* Required work:
a: In the Summer of Sam essay, where did the film open in 1999?
b: Using the Summer of Sam essay, explain why the film was labeled a post-Scorsese piece when it came out.
c: Carry the Summer of Sam essay forward from its final sentence.

═════ Text excerpt

©Touchstone Pictures/Buena Vista Pictures

When Summer of Sam opened in Cannes in 1999, it immediately divided opinion as it was critiqued for its density and alleged failure in imitating a Scorsese-esque epic, as well as for its ostensibly exploitative, graphic approach to sexual content, which perhaps touched a nerve with some critics. To this day this movie stands as a mostly overlooked opus in Spike Lee’s catalogue, tucked between some of the more well known early works of his like Do the Right Thing, Malcolm X and He Got Game (together with some more not so well-known yet still fundamentally amazing pieces like Mo’ Better Blues, Jungle Fever or Girl 6) and 25th Hour. And here I am, twenty-five years on, telling you that not only is it a criminally underappreciated piece of cinema, but also one that is both fundamentally misunderstood and incredibly relevant today.  

At the time of its release, Summer of Sam was immediately pegged as a post-Scorsese piece, perhaps owing to the fact that movies like Goodfellas and Casino have left a mark on the popular culture and influenced many other filmmakers to follow suit (A Bronx Tale comes to mind almost immediately). And you probably wouldn’t be too far off if you assumed that Spike Lee also drew immense inspiration from this trend. After all, with a movie like Clockers under his belt, which at one point was being developed as a vehicle for Scorsese to direct, it would have been natural to assume at least a degree of influence the post-Scorsese wave would have exerted on Lee as well.  

However, having delved into Lee’s work a bit more over the recent months, I have come to strongly believe that there is no such thing as an accident when it comes to a Spike Lee movie and that the filmmaker himself is unlikely to commit to anything—be it style, theme or a narrative device—just because it’s trendy and cool. Spike Lee makes narrative and aesthetic choices exclusively to fit the thematic messaging driving the movie, which should immediately dissuade any prospective critics from dismissing a movie on the back of the filmmaker’s competence in making these choices. Sure, you may not like what these choices are, and you may emerge fundamentally un-entertained from a movie like Summer of Sam, but that’s mostly on you. Because Spike Lee doesn’t play the entertainment game. He’s not an audience pleaser; at least he wasn’t one in 1999. He’s a cine-activist and a cine-preacher out on a mission to win the hearts and minds of his audiences and to open their eyes to causes he was passionately defending and/or advocating.

══════════
═════ Supplied entries

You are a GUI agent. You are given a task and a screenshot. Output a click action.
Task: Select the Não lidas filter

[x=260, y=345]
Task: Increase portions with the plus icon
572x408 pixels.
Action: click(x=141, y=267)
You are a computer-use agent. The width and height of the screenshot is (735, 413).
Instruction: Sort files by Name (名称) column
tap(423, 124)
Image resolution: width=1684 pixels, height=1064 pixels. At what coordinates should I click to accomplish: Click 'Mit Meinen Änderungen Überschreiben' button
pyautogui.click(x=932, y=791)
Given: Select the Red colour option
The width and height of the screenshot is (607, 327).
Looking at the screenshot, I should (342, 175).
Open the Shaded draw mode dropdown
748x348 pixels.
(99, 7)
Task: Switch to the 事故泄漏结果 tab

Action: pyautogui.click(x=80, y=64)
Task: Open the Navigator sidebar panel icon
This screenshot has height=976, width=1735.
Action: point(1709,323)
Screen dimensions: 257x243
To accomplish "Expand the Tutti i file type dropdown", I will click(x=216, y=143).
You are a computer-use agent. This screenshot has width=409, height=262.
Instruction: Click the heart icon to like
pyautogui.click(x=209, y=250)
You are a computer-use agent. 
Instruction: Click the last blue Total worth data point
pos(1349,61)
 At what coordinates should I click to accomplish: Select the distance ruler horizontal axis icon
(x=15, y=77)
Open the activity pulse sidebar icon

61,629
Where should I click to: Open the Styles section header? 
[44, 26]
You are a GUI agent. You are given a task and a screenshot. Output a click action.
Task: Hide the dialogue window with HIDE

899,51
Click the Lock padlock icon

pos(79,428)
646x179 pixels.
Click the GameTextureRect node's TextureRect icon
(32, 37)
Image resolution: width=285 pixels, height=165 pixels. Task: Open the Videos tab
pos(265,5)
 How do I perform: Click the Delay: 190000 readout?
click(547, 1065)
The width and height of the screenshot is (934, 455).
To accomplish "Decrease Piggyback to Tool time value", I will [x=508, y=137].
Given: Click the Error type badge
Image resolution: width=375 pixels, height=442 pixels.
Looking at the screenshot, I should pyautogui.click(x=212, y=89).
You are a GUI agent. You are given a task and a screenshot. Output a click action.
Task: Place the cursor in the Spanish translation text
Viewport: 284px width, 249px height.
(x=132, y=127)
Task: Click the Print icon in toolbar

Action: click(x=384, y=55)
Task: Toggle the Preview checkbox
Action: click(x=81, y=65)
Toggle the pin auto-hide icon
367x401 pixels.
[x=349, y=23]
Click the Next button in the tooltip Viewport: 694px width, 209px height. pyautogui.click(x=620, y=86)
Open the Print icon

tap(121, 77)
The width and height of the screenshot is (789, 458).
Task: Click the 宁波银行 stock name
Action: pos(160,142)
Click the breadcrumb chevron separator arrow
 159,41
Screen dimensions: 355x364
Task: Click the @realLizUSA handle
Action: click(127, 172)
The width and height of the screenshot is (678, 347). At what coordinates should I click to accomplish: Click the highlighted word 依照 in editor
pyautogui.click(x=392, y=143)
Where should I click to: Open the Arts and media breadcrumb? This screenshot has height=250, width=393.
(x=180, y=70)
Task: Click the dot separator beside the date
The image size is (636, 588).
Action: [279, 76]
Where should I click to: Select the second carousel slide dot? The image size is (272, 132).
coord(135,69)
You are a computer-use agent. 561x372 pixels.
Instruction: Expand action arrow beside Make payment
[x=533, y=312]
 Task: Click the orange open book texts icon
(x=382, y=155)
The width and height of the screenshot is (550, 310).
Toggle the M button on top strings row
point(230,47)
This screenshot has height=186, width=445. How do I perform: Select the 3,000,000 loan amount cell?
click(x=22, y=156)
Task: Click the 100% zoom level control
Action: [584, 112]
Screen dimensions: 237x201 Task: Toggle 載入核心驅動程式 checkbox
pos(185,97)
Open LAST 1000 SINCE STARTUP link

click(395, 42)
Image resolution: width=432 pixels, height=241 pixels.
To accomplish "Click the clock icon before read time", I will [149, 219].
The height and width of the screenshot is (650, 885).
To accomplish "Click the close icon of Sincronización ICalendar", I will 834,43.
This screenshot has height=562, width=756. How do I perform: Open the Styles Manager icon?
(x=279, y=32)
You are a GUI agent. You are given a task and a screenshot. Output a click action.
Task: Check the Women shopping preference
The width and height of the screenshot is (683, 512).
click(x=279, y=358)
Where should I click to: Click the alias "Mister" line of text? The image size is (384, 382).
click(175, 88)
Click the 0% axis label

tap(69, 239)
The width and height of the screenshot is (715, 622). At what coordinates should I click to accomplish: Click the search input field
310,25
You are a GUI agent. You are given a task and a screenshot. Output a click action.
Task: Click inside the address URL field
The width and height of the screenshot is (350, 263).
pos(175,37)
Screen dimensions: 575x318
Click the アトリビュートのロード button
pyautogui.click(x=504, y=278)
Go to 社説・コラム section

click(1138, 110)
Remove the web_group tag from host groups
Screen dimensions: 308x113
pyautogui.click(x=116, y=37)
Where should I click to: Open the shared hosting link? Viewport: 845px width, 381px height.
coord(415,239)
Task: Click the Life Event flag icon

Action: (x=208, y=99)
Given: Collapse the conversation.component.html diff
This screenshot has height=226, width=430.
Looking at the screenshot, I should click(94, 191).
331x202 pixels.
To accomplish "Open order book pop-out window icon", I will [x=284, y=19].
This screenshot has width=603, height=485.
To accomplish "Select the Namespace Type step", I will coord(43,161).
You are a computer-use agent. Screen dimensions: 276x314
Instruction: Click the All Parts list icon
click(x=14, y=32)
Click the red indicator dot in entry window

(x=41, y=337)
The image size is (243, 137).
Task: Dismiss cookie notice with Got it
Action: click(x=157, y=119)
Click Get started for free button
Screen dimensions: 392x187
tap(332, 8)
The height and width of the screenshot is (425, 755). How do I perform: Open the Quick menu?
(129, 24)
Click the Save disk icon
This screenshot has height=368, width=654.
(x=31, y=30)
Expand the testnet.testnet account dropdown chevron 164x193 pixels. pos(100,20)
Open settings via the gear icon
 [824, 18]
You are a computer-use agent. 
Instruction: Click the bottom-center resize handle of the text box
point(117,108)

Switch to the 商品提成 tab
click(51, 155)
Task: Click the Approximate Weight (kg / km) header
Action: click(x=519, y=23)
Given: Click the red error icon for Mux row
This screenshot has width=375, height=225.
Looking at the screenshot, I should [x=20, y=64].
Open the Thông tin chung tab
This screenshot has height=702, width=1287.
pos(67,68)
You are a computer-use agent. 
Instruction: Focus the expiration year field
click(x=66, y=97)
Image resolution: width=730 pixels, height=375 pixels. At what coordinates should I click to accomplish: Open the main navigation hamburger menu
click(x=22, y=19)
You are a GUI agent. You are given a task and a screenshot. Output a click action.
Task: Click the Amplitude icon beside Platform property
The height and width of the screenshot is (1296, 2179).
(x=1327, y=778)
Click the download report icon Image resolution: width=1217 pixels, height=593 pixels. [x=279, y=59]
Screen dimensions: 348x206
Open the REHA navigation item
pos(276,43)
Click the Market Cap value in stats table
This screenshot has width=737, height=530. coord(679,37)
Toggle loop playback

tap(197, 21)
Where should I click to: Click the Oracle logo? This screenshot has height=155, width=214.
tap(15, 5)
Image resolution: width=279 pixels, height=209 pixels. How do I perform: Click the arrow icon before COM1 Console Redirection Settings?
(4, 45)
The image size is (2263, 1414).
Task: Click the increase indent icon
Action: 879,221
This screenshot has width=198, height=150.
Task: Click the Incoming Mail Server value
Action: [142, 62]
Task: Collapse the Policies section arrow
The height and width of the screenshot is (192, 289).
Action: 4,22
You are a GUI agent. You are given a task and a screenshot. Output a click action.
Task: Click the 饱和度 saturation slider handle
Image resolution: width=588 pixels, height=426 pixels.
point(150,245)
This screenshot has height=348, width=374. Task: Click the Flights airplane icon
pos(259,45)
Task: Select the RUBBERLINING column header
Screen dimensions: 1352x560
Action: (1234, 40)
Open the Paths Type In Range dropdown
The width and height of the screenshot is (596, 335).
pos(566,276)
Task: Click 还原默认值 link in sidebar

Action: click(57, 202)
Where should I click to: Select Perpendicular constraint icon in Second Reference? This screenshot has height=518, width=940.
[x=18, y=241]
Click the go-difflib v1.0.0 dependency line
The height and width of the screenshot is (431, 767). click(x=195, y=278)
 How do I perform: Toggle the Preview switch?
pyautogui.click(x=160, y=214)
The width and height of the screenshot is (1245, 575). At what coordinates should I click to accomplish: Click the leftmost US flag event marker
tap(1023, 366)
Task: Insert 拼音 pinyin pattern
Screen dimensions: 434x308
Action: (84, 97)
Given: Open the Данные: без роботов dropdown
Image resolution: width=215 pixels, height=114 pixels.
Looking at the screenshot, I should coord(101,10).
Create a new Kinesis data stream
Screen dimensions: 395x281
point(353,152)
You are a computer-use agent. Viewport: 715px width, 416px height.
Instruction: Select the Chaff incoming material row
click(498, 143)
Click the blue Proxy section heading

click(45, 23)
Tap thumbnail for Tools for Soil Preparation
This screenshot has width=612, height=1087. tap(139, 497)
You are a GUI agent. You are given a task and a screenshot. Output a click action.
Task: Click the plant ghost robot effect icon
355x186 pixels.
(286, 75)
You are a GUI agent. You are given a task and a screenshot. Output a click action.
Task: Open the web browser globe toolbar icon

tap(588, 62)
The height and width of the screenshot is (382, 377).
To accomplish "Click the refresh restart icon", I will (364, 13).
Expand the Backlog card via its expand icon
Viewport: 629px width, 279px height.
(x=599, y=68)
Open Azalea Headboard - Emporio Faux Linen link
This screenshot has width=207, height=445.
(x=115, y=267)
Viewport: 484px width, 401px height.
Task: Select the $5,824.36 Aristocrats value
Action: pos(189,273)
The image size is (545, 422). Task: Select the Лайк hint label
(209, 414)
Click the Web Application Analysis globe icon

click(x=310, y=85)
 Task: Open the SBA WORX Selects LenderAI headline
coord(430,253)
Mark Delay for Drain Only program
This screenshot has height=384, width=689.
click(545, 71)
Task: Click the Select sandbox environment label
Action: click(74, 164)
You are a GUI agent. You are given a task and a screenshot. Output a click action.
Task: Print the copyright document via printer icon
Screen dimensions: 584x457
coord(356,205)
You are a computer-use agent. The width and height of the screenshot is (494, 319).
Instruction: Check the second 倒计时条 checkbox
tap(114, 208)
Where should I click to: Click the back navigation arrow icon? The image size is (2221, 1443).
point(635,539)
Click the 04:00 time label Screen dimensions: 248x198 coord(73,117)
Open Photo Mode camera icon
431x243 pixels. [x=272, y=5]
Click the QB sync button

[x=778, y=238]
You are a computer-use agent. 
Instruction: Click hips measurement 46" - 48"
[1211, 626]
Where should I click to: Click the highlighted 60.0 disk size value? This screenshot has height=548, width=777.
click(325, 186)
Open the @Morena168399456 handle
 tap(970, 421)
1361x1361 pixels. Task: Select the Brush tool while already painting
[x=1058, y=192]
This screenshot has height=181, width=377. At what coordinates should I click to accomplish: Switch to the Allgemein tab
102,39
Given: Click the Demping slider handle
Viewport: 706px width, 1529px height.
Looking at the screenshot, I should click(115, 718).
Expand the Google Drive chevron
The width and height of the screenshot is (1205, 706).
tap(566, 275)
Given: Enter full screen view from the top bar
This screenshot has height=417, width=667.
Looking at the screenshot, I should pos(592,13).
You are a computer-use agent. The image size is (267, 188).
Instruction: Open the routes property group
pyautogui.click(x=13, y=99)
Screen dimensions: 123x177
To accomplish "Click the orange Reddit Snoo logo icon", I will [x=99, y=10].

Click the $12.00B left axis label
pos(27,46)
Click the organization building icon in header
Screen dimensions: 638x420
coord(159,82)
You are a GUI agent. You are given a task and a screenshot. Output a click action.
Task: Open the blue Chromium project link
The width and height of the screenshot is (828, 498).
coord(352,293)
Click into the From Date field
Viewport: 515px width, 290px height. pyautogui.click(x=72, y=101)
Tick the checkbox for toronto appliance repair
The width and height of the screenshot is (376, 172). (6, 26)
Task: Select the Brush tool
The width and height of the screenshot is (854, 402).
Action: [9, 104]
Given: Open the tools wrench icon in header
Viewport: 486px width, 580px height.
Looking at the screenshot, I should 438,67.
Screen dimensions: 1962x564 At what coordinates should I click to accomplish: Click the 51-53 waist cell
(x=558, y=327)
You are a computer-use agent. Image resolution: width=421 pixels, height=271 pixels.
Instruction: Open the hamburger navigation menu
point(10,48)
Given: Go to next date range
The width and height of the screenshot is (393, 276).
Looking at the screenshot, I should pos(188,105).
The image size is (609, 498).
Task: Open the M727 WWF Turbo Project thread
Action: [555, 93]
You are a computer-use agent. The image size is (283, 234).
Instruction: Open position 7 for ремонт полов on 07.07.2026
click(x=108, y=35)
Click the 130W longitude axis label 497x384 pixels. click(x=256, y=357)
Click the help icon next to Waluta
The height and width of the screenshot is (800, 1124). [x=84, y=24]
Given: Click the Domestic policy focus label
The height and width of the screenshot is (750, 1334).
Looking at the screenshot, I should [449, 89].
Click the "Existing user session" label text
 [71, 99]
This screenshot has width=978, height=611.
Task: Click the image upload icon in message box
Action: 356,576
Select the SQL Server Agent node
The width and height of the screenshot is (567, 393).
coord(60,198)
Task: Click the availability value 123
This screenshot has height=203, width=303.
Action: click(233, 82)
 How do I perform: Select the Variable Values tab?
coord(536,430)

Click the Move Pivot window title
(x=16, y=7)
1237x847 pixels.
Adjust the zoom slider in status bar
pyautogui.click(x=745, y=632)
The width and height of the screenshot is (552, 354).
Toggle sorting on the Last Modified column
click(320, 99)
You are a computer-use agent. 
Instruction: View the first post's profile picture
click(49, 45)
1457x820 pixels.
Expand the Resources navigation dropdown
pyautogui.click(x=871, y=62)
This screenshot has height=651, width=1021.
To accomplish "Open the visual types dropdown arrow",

══════════

* Answers to the tasks:
a: It opened in Cannes.

b: The essay suggests the label came from the mark that Goodfellas and Casino had left on popular culture, which led many other filmmakers to follow their lead. Lee had also made Clockers, which at one point was being developed for Scorsese to direct, so some Scorsese influence on him seemed natural to assume.

c:
Therefore, it is perhaps important to ask why Summer of Sam exist in the first place, especially since it looks like an overt departure from what Spike Lee had been consistently interested in. From She’s Gotta Have It to He Got Game, without a single exception, Spike Lee’s cinema revolved around the many trials and tribulations of Black Americans, often venturing into realms that are both rarely talked about, like shadeism and intracommunal stratifications among Black Americans (School Daze), the crisis of fatherlessness (Clockers, He Got Game), or the systemic racism and sexism the entertainment industry had been seemingly built upon (Mo’ Better Blues and Girl 6). In fact, the latter theme he explored immediately after Summer of Sam in another criminally underseen masterwork, Bamboozled

And then, seemingly out of nowhere, Lee turns his gaze away from the Black American experience and weaves a thoroughly dense and complex multivariate narrative concerning Italian Americans and their relationship woes underpinned by Catholic guilt, all set against the backdrop of the summer of 1977 when David Berkowitz terrorized the streets of New York. Which is where I immediately begin scratching my head because I have placed sufficient trust in Spike Lee’s work to expect there is a reason for everything he does. Why set a movie in 1977? Why tell me a story about a sexually repressed guy (John Leguizamo) who cannot stay faithful to his wife? Why show me a born-and-bred New Yorker who puts on a fake English accent, wears a Union Jack t-shirt and adopts an essentially foreign culture as his own? Why cut to Berkowitz himself every fifteen minutes as he screams into a pillow in fits of impotent frustration only for him to succumb to his urges and head out for the streets in search for victims to murder?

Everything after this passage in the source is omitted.